As mentioned above, The Mirror first and foremost tells a (mostly chronological) tale of love. The hooky opener and single “Gasoline” ignites a spark of passion, portraying those first few moments of whirlwind-romance where the question of “who will say ‘I love you’ first?” and incoherent, emotionally-driven babble reigns (“Ooheeah laloooo”). 

After this brief moment of lust and desire, The Mirror then turns reflective. On the second track, “Pretty Flowers”, Meek realizes, “The more I get to know you, the less I know of love”, and then asks “Is it science? Is it art? Can I learn to give away my heart?” On the following track, “Can I Mend It?”, Meek worries, “Can I make it whole? Now that you’ve seen the dark side of my soul?” These two tracks epitomize the album’s self-cultivating intentions, demonstrating how Meek is attempting to find and better himself by examining his own relationships.  
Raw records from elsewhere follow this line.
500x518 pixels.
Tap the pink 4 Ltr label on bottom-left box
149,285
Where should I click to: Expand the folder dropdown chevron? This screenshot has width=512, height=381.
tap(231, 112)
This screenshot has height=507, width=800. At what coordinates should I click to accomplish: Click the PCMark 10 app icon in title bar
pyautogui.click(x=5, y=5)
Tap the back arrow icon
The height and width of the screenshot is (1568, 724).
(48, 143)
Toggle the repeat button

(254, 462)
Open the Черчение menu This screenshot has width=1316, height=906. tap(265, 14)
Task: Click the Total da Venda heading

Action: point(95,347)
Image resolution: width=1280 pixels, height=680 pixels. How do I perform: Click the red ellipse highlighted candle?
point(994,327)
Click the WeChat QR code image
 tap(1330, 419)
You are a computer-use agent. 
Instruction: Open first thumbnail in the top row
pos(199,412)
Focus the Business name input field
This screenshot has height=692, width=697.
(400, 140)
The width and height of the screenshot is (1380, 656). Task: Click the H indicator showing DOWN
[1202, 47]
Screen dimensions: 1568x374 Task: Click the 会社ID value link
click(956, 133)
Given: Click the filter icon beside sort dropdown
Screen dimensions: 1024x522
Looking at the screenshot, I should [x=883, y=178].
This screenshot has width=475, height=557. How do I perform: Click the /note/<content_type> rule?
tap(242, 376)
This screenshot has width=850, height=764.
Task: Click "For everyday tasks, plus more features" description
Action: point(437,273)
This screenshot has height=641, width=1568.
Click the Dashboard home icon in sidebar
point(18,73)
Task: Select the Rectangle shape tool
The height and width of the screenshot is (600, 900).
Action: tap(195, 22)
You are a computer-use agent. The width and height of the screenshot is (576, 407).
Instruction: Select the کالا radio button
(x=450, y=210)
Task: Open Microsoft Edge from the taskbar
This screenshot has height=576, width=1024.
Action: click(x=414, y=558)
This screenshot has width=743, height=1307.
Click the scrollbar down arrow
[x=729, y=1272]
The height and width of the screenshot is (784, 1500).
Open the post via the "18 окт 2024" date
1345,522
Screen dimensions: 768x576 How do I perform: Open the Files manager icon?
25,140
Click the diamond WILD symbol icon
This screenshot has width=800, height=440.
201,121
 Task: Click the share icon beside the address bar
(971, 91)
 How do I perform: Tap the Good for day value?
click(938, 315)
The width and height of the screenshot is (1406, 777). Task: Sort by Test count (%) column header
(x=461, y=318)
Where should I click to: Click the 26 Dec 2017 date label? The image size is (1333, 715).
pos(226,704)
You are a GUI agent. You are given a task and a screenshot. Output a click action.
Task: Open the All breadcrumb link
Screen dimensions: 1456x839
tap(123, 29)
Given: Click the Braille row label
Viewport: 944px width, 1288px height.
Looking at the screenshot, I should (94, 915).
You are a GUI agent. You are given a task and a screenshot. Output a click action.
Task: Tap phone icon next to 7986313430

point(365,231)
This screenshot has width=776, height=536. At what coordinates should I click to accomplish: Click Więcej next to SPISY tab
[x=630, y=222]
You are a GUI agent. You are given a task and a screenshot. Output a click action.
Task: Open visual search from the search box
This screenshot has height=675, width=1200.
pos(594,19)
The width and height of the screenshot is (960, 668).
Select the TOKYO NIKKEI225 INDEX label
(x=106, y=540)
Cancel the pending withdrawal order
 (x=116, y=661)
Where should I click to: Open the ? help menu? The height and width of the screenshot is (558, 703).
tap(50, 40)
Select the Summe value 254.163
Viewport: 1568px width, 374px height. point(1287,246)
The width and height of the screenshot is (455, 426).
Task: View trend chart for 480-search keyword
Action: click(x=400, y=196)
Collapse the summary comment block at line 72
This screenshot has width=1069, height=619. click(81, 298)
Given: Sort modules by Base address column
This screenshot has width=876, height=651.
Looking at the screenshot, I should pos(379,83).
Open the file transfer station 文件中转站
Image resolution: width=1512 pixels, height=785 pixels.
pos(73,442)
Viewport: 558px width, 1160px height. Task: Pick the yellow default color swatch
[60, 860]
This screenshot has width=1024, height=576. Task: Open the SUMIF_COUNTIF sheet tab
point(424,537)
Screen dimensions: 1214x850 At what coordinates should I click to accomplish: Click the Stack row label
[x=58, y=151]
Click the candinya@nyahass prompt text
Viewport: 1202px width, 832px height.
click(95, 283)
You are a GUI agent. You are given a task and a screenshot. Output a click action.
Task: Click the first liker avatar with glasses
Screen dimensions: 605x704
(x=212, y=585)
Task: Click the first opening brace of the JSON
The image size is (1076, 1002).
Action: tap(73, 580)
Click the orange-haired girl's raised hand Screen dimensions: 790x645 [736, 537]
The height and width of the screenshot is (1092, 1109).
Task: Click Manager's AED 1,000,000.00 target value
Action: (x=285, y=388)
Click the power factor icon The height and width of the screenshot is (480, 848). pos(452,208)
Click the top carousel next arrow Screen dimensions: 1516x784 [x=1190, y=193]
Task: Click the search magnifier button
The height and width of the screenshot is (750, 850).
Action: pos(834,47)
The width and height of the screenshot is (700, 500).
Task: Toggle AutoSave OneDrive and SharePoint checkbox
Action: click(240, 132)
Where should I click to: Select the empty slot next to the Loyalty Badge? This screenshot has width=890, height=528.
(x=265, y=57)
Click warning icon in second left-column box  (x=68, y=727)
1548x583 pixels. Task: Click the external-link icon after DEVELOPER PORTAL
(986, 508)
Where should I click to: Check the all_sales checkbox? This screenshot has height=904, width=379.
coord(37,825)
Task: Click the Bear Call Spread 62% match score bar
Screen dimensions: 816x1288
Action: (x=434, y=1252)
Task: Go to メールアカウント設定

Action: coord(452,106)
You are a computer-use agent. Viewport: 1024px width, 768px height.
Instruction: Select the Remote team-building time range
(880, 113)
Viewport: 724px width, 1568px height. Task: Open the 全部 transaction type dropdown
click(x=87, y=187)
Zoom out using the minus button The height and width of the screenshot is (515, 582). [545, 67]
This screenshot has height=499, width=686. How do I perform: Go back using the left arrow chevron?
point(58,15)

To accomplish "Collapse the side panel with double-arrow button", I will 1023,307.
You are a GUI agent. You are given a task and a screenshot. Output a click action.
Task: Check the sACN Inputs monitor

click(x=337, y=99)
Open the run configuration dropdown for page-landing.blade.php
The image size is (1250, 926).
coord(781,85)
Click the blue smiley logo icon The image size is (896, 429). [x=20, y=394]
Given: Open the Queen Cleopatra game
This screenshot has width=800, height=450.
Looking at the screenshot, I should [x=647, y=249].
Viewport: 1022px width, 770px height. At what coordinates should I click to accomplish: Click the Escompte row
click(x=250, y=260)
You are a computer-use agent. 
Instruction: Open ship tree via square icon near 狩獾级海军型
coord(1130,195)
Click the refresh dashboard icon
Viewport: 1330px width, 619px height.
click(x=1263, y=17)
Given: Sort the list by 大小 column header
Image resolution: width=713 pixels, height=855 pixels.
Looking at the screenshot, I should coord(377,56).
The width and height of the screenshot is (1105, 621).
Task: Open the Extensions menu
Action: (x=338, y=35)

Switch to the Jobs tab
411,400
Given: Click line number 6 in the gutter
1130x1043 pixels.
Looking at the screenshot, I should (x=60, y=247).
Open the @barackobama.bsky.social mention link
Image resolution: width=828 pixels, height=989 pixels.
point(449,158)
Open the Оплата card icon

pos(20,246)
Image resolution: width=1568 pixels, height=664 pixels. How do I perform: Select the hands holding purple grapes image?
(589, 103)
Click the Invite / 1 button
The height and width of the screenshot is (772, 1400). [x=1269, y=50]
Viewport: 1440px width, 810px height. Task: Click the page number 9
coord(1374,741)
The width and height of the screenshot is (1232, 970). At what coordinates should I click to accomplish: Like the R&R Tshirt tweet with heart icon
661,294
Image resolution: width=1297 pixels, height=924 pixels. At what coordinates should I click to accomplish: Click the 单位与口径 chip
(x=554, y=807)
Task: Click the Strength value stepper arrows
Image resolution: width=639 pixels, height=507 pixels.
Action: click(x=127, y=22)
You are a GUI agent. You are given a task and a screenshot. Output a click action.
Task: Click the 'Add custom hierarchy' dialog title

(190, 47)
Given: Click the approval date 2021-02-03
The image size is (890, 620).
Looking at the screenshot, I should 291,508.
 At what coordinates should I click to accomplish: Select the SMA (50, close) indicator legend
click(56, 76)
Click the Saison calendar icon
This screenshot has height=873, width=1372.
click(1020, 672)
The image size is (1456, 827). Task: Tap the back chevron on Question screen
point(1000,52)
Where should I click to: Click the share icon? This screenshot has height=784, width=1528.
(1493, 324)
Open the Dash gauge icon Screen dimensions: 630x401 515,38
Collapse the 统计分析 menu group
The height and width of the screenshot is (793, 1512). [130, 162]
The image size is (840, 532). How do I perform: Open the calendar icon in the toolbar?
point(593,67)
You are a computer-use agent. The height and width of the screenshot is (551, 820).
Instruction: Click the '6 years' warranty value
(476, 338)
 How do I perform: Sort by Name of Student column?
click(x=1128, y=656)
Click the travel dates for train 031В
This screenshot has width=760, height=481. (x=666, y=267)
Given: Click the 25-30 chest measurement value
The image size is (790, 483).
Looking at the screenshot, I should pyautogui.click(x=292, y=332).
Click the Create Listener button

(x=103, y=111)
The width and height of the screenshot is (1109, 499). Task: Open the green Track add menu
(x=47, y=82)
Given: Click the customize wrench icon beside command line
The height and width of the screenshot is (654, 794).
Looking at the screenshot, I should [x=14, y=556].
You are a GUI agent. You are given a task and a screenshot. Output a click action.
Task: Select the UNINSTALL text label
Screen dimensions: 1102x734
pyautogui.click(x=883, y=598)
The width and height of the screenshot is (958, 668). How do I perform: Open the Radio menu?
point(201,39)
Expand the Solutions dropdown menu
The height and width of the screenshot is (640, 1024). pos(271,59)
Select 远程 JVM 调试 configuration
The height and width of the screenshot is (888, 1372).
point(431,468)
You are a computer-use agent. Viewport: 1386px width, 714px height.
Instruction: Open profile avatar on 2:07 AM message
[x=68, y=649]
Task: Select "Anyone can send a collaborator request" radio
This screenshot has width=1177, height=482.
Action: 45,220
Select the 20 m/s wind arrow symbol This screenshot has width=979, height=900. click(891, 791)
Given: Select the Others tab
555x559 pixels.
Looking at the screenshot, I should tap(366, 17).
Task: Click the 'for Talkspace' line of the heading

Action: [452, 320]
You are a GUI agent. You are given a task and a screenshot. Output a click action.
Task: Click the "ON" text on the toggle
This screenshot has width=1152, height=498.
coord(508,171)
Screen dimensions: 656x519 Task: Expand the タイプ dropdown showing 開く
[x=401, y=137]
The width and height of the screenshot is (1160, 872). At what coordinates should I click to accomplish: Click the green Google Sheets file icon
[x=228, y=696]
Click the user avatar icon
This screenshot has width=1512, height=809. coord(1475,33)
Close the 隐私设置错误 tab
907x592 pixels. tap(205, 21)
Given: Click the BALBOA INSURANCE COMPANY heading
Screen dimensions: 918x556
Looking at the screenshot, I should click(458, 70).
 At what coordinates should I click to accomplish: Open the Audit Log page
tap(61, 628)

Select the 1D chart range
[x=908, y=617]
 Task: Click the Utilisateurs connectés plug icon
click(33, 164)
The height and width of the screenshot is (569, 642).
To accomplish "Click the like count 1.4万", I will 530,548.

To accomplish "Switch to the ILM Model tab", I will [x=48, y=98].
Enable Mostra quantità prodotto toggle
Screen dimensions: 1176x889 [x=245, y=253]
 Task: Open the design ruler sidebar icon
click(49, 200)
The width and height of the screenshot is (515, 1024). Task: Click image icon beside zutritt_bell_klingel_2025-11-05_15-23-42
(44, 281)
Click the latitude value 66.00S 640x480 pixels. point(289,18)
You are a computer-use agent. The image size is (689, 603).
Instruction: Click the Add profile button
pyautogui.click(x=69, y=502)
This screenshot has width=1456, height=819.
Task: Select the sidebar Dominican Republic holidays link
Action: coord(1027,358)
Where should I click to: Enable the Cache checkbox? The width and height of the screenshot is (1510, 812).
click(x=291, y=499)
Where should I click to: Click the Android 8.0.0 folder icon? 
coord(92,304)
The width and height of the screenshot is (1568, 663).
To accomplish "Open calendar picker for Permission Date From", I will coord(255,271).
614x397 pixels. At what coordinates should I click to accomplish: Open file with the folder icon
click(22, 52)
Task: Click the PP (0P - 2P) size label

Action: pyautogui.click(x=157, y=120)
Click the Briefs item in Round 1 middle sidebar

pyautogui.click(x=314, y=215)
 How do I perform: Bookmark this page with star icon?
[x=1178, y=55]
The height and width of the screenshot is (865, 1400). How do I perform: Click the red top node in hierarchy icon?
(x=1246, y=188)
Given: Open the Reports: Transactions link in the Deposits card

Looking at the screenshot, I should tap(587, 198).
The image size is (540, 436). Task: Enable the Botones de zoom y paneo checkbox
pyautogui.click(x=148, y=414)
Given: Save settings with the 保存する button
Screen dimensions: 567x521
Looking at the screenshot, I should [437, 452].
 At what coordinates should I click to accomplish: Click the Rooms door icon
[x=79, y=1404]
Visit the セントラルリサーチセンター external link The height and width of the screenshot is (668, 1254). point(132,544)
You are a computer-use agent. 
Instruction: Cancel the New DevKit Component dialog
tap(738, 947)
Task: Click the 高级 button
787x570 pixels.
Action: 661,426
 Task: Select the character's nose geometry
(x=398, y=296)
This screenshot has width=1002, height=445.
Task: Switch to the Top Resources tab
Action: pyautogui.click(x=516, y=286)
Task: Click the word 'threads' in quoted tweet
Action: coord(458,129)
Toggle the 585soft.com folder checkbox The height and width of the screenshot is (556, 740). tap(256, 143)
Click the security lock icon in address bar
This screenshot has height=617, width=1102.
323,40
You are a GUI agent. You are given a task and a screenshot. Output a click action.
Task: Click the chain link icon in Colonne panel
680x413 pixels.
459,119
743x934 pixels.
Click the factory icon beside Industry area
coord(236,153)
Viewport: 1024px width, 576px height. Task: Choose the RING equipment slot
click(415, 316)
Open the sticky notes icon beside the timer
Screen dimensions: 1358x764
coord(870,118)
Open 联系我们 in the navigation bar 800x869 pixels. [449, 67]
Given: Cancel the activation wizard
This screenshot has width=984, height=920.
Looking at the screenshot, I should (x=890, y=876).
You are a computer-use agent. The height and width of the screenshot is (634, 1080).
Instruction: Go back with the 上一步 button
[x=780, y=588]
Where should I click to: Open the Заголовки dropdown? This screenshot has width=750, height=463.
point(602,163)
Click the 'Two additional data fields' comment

The love story continues on “Ring of Fire”. Selfish intentions are tossed aside, commitments are promised, and futures are envisioned: “Would you be the mother of my child? / all my life I’ll sing and buy you things / like this diamond ring of fire, ring of gold / ring of highway road.”

But the self-bitterness returns on the catchy album-standout “Demon”, where Meek’s inner demons “crawl in the weeds again” and Krivchenia’s exquisite production teeters between clarity and dissonance. This von Trierian image is easy to identify with, as we sit with Buck in his “tunnel underneath the road” where he goes “to sing with echo echo echo”. Nobody is there to help him, yet he finds solace through his relationships: “Stole that last line from my friend / Tucker Zimmerman / The line between us all is thin” (Singer-songwriter Tucker Zimmerman being a long time collaborator, muse, and friend of Big Thief). 

Other standouts like “God Knows Why” and “Soul Feeling” find Meek confronting himself head on. “Eat your heart our rock n’ roller / you can sing for god, you can sing for glory / but that don’t make you a holy man” he croons on the former. Krivchenia’s production shines on the latter with a glitched-out, fuzzy guitar breakdown as Meek attempts to understand how memory and existence give rise to a sense of his own essence.

It is worth noting that in a previous interview with Interview Magazine, Meek stated: “the more I’ve written, the more I’ve learned of the endless resource of our own experience, and just our own truth being an undying resource of creativity.” It is evident, with The Mirror, that Meek has fully embraced this style of songwriting. Most obviously on “Heart In The Mirror”, he admits he has feared critics in the past but swears to “try to dive and breathe underwater” and to “try to write a song that is not for others”. 

The Mirror, then, is a promise to the self; it’s a record that exposes Meek’s weaknesses within his own relationships but at the same time acts as a safe haven for himself (and anyone else) to return to. “I’ll try to keep it for the times when I’m happy, for the times when I’m sad” he tolerably concludes, “It’s kind of outta body, I’ll keep it for that”.